** Opening SUPPLIED INFORMATION block **

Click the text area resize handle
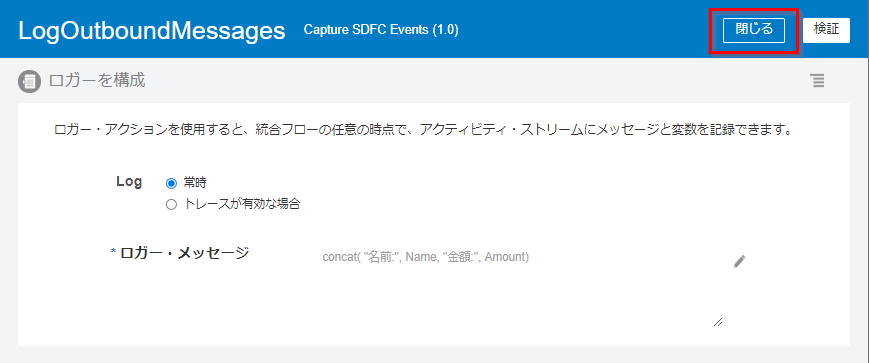The height and width of the screenshot is (363, 869). 718,322
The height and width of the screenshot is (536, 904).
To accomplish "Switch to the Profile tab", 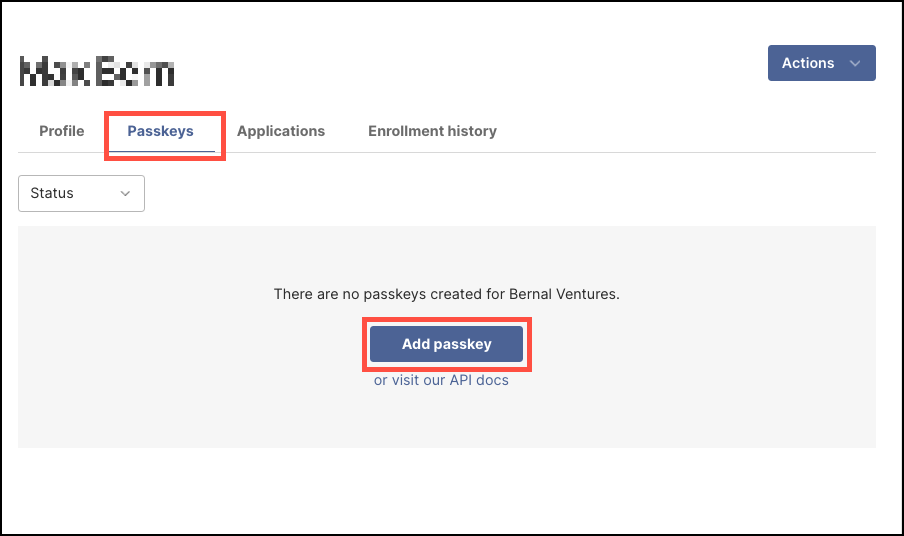I will coord(62,131).

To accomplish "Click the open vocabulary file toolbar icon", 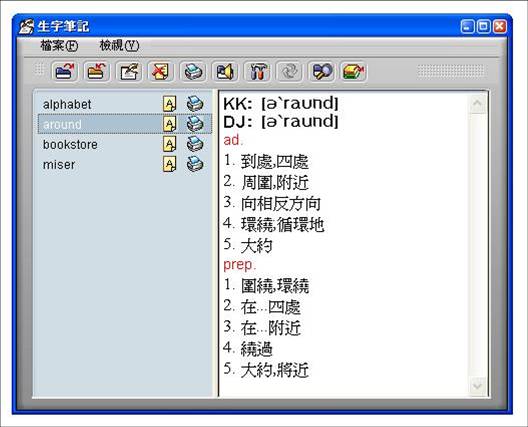I will click(65, 71).
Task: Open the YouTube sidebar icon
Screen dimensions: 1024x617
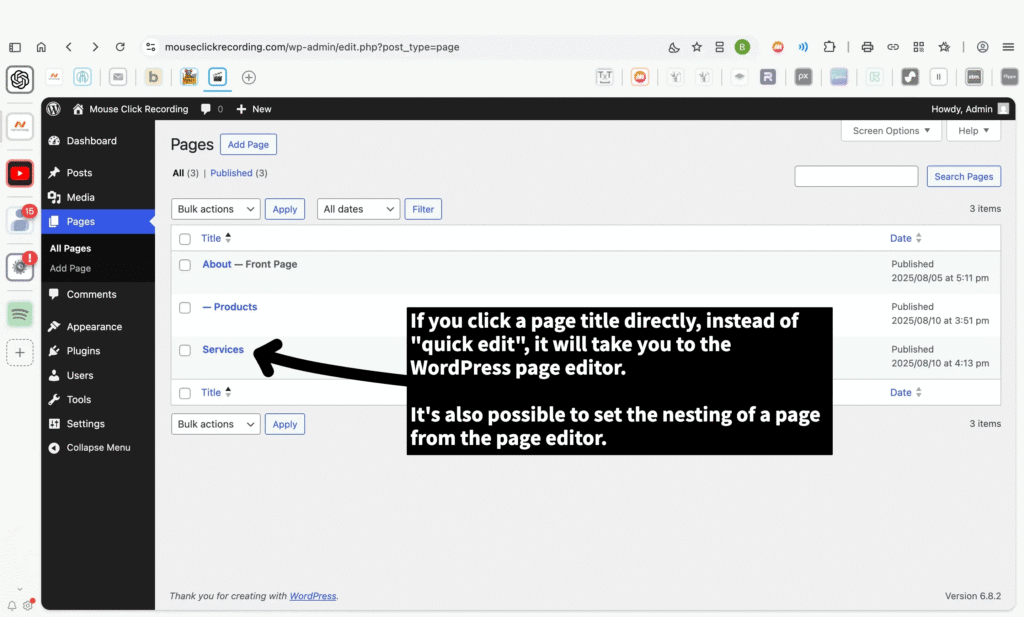Action: [20, 173]
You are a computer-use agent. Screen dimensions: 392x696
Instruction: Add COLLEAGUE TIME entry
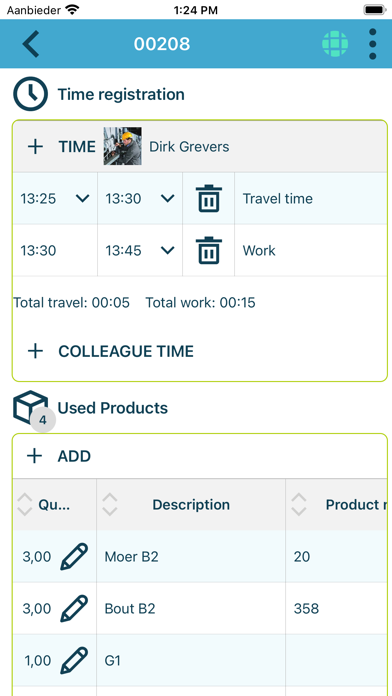pos(111,351)
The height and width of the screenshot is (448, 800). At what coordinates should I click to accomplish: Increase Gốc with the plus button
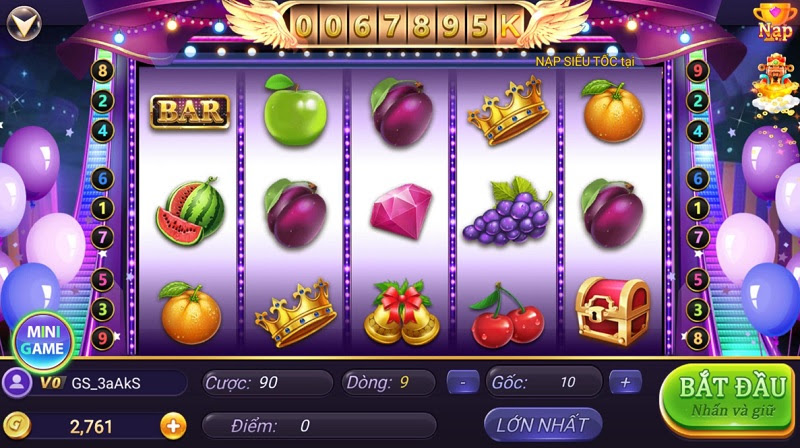(x=625, y=382)
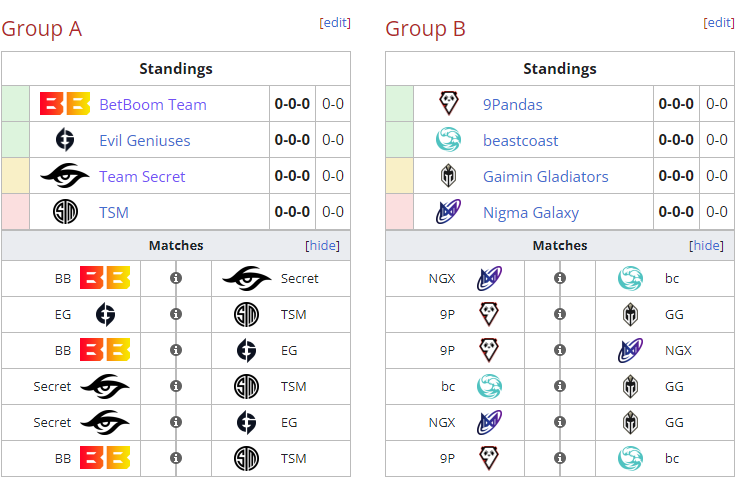Screen dimensions: 744x480
Task: Click BetBoom Team logo in Group A standings
Action: [65, 104]
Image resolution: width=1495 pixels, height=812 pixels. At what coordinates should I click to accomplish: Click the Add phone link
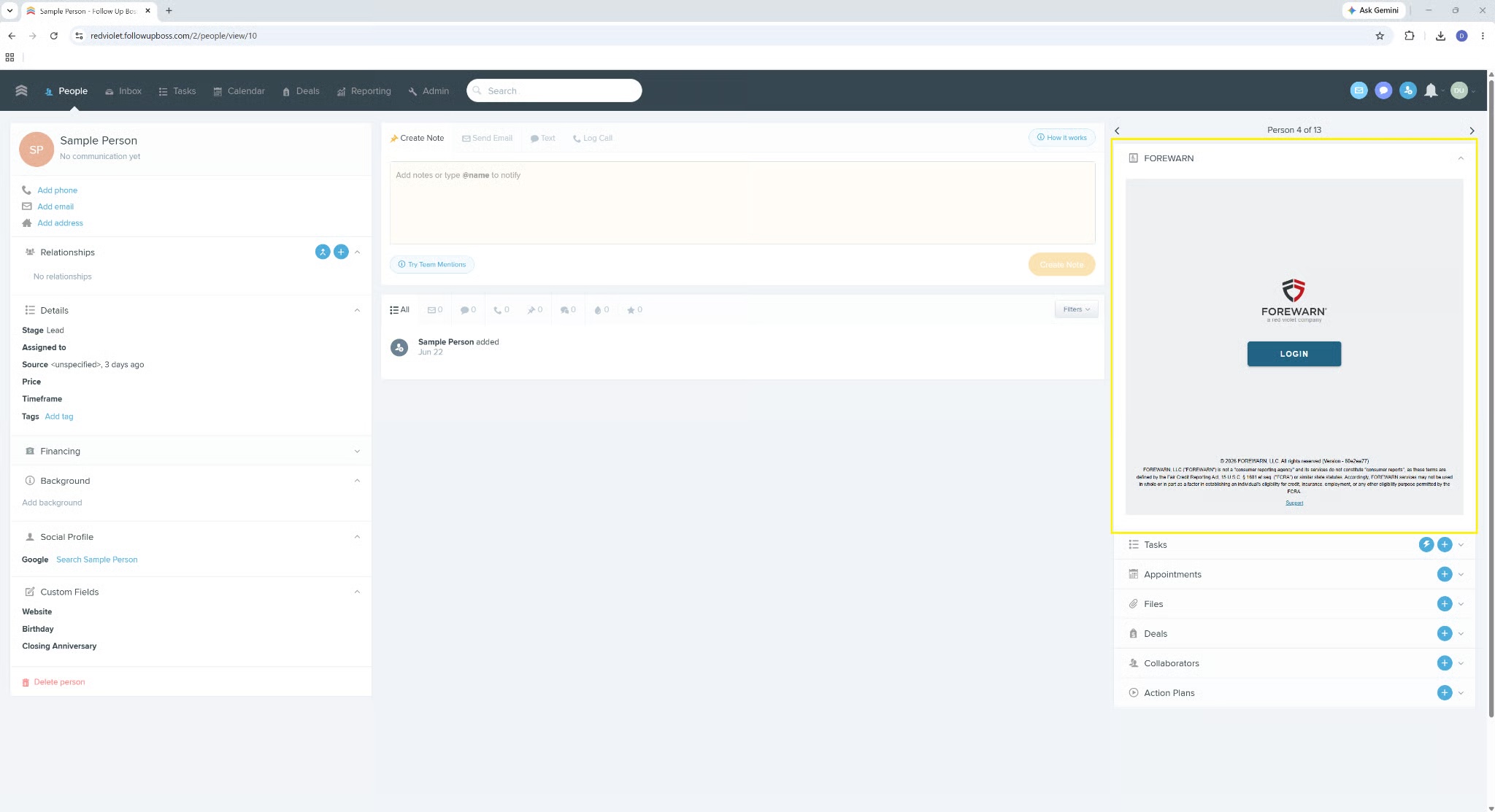[57, 190]
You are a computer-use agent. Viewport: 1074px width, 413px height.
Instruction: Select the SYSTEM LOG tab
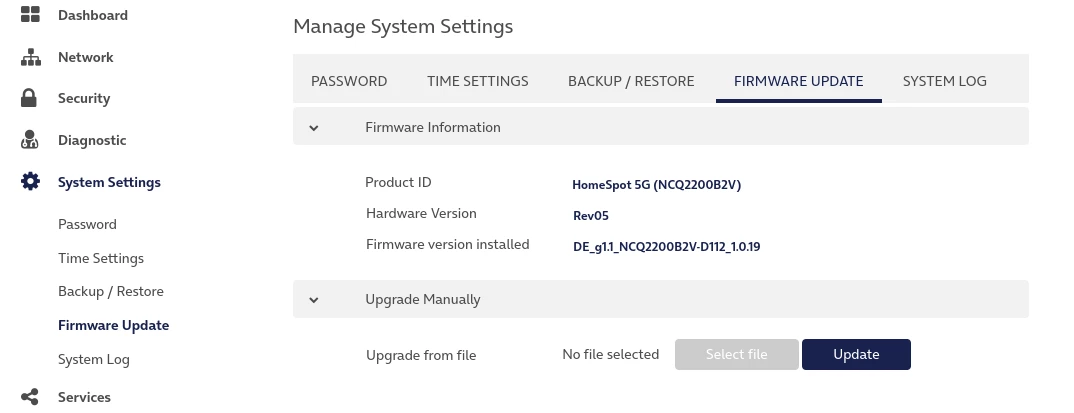[944, 81]
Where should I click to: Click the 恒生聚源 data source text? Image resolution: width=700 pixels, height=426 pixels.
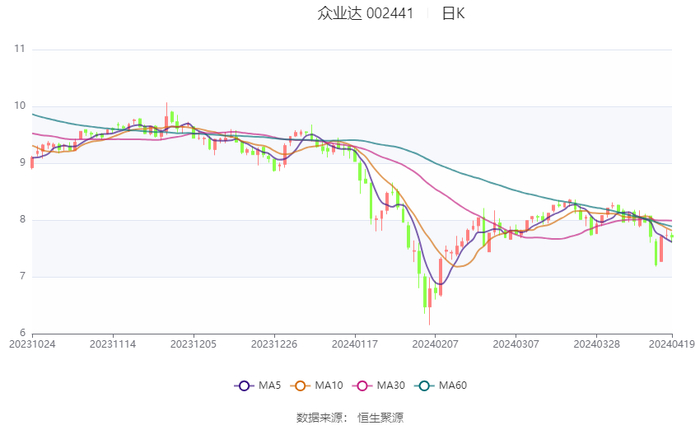(x=381, y=416)
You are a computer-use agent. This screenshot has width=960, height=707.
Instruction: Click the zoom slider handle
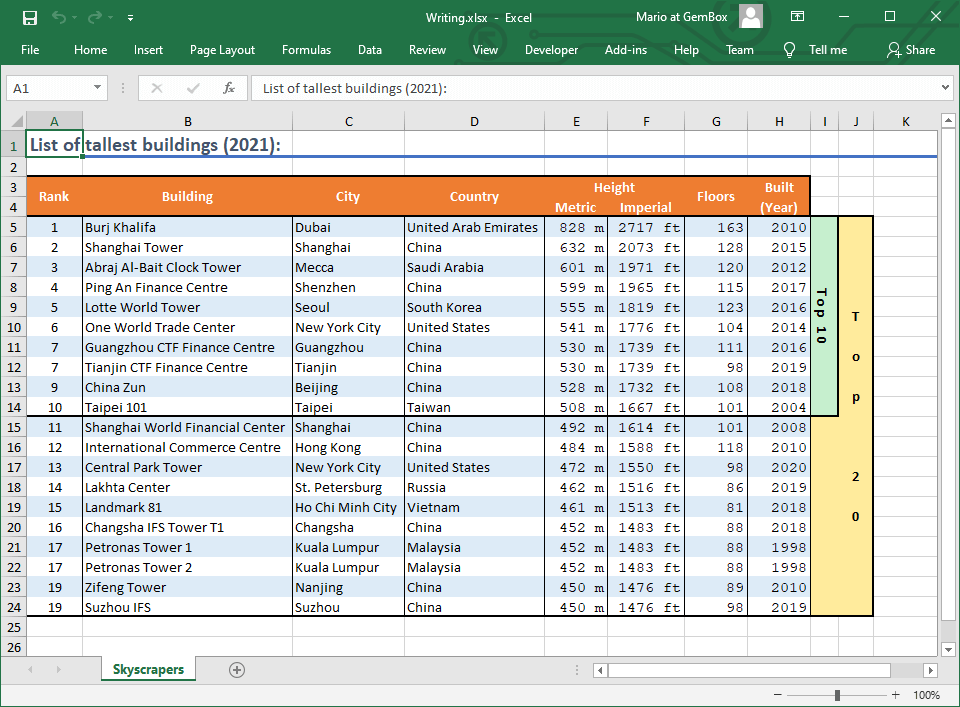click(x=837, y=695)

** Closing SUPPLIED INFORMATION block **

WORK REQUEST »
Find the line that contains "You are a computer-use agent. Viewport: 1074px", then write out that line and every line after it through the end of the records, exactly. Leave the pictures out.

TASK RESPONSE »
You are a computer-use agent. Viewport: 1074px width, 413px height.
Instruction: Select the SYSTEM LOG tab
[944, 81]
Where should I click to: Click the 恒生聚源 data source text? Image resolution: width=700 pixels, height=426 pixels.
(x=381, y=416)
You are a computer-use agent. This screenshot has width=960, height=707.
Instruction: Click the zoom slider handle
click(x=837, y=695)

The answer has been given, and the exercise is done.